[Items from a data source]
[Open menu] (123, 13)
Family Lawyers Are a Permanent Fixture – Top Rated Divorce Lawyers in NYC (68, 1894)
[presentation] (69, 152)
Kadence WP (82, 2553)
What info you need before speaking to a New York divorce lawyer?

# INSTRUCTIONS FOR THE TASK:
Reproduce all entries exactly, leaving each one whole.

# ANSWER FOR THIS EXERCISE:
[Open menu] (123, 13)
Family Lawyers Are a Permanent Fixture – Top Rated Divorce Lawyers in NYC (68, 1894)
[presentation] (69, 152)
Kadence WP (82, 2553)
What info you need before speaking to a New York divorce lawyer?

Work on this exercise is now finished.